I have one of Caswell's 3A and a 20A CC/CV rectifiers right now. I will get to measuring them shortly. Are you still using these for very low voltages and low currents? Can you give me some voltage and current numbers where his problem occurs?
You can easily confirm the voltage readings on the power supply read outs. Measure across the PS outputs with a multimeter and see if they agree. The readouts can be adjusted (?) by a pot internal to the unit if the reading is off. But not the "threshold" to start up, this in inherent in the design.

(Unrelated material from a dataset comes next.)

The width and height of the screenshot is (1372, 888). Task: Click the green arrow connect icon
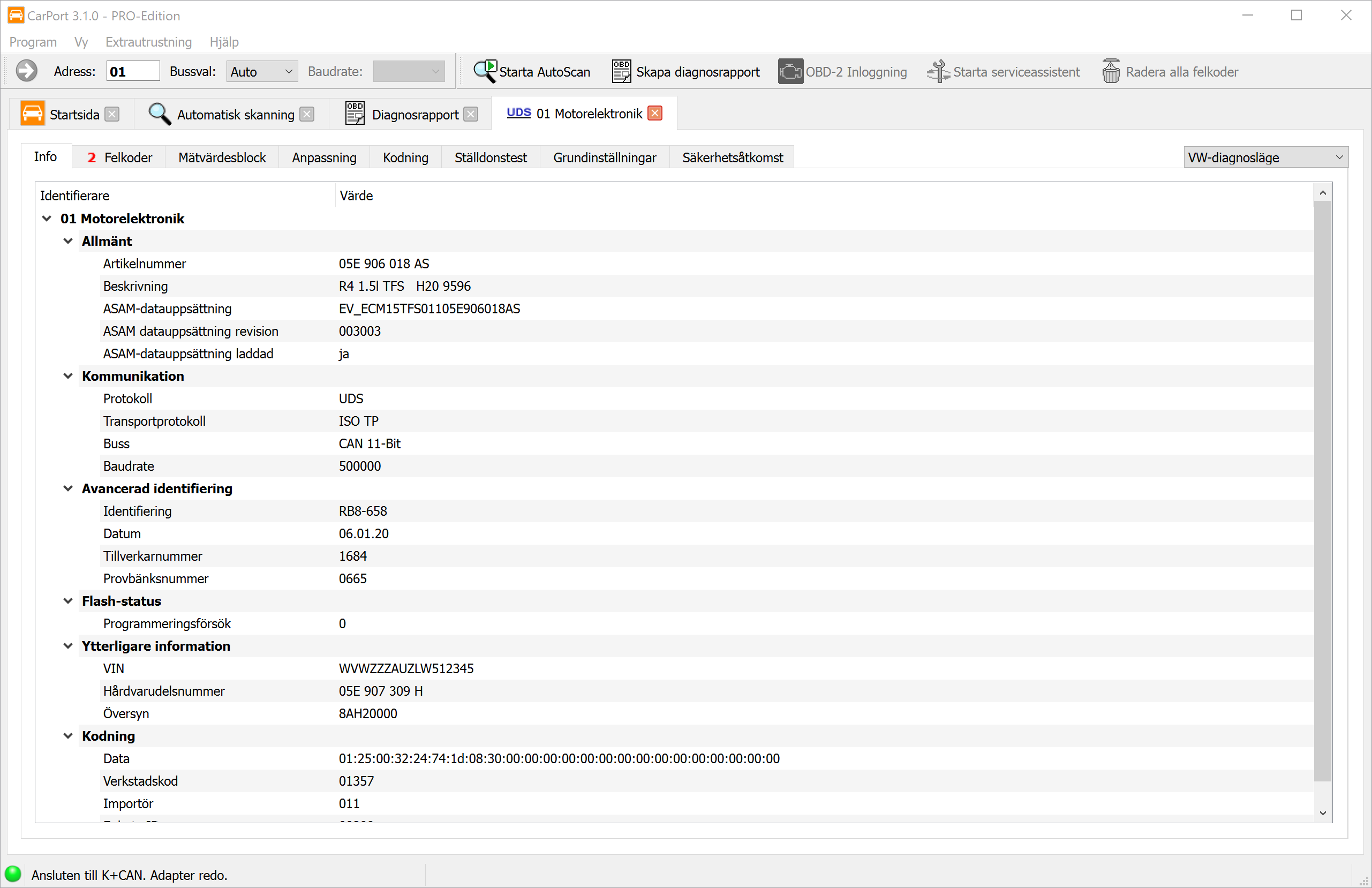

If you read the User's Manual that came with the PS, under "Technical Parameters" you will see that the manufacturer won't sign up to any regulation below 6 mV (0.006 Volts) or any current below 3 mA (0.003 Amps) they say nothing about startup at very low settings. The readouts can also be as much as "2 digits" off". What they're trying to say in Chinese English is that the right-most digit could read a "3" when the real number is "1". In other words, off by 0.02 Amps or 0.2 Volts maximum.
Mike Caswell has told me that you are the first and still the only one experiencing this problem. I'd like to know more about exactly what you are doing.
The better way is a real laboratory grade CC/CV power supply. Go check the prices on these, you'll see. What you have really is seriously inexpensive, actually dirt cheap compared to the alternatives.